We note four limitations of our application of FLARE at FCR. First, our implementation included only one inflow, in which we used a first-order autoregressive model to forecast future inflow discharge and water temperature. Further work is needed to evaluate FLARE in waterbodies with more inflows. For those waterbodies, FLARE could be linked to a watershed hydrology model to mechanistically link precipitation and temperature forecasts to inflow driver data. Second, we set outflow equal to inflow to maintain a constant water level based on observations, which does not occur in many lakes and reservoirs. Future development of FLARE could explicitly assimilate observations of water level to constrain forecasts in more dynamic systems. Third, our data assimilation in FLARE used high-frequency sensors measuring water temperature at 1-m depth intervals at 10-min resolution, an observational capacity at FCR that may not be available for all waterbodies. While we found that a 1-week data gap did not substantially degrade performance (Supplemental Information Figure S2), further evaluation of FLARE should quantify how forecast quality degrades as the vertical and temporal resolution of observations are reduced to reflect common temperature monitoring approaches (e.g., monthly temperature depth profile measurements with a handheld sensor, minute to hourly temporal observation at only one depth, and remote sensing measurements of surface temperature). Finally, our application was limited to a period with minimal ice cover; further work is needed to determine FLARE performance for FCR during longer ice-covered periods and other waterbodies that experience ice for many consecutive months.

4.5 Conclusions

Overall, our study demonstrates the utility of FLARE's daily iterative forecasting cycle (Figure 1) for forecasting lake and reservoir water temperatures with fully specified uncertainties that can be applied to other waterbodies. FLARE builds the foundation for future water quality data assimilation and forecasting because multiple ecosystem models can easily be coupled to the GLM hydrodynamic model (e.g., Hipsey et al., 2013; Snortheim et al., 2017), enabling predictions of dissolved oxygen, algal blooms, and biogeochemical cycling with uncertainty. Importantly, FLARE provides a method for partitioning uncertainty in forecasts that identifies how to prioritize future research to increase confidence in forecasts. Given the pressing need for tools to anticipate the increasing variability of freshwater ecosystems, near-term iterative forecasting systems such as FLARE provide the ability to anticipate future change for stakeholders, managers, and policy-makers.
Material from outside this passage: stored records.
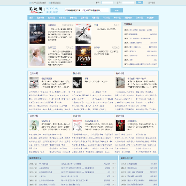186x186 pixels.
Task: Open the red-text dark cover in the sixth category
Action: coord(120,125)
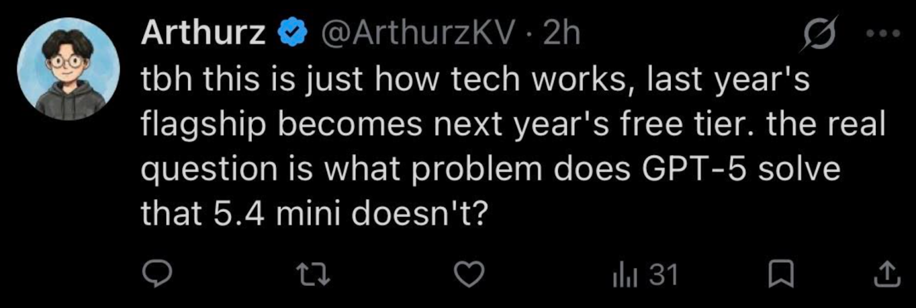Share the tweet using the upload arrow

click(x=886, y=274)
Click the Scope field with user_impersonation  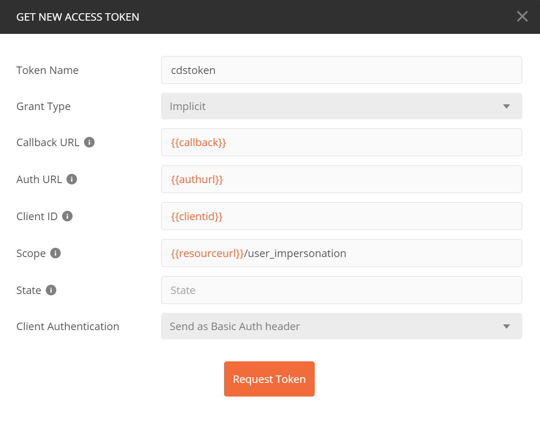342,253
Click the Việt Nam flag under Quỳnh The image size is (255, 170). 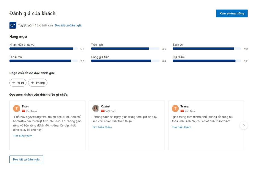103,111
This work was supported by the U.S. National Science Foundation (CNS-1737424, DEB-1753639, DBI-1933016, DEB-1926050, and DEB-1926388); the Virginia Tech Global Change Center; and Fralin Life Sciences Institute. We thank our Ecological Forecasting seminar students, the Smart Reservoir team, and Ecological Forecasting Initiative (EFI) colleagues for helpful feedback on the project; the Western Virginia Water Authority for their long-term support and access to field sites; and Mary Lofton, Ryan McClure, and Whitney Woelmer for their critical help in the field.

    Conflict of Interest

    The authors declare no conflicts of interest.
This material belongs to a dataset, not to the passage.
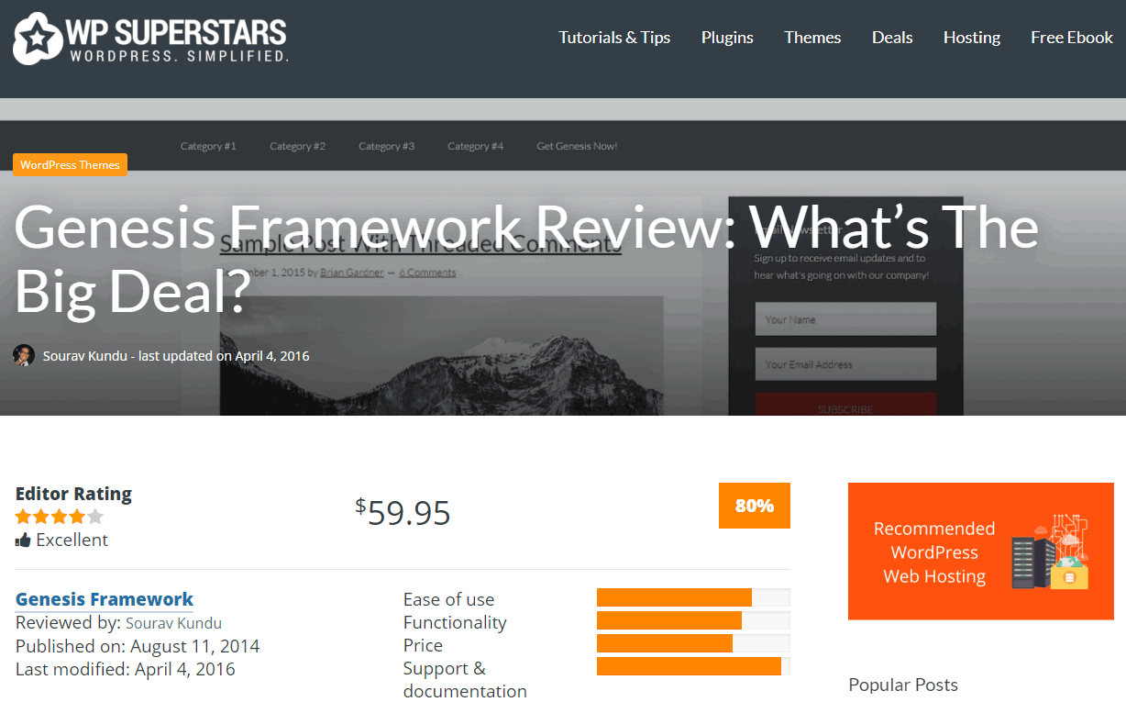Open the Tutorials & Tips menu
    Data Availability Statement

    All data used in this study are available in the Environmental Data Initiative repository (Carey, 2019; Carey, Bookout, Lofton, et al., 2020; Carey, Bookout, Woelmer, et al., 2020; Carey, Hounshell, Lofton, et al., 2020) and through NOAA forecast archives (https://www.ncdc.noaa.gov/data-access/model-data/model-datasets/global-ensemble-forecast-system-gefs). Code for FLARE (Thomas et al., 2020) and the sensor gateways (Daneshmand et al., 2020) can be found in the Zenodo repository.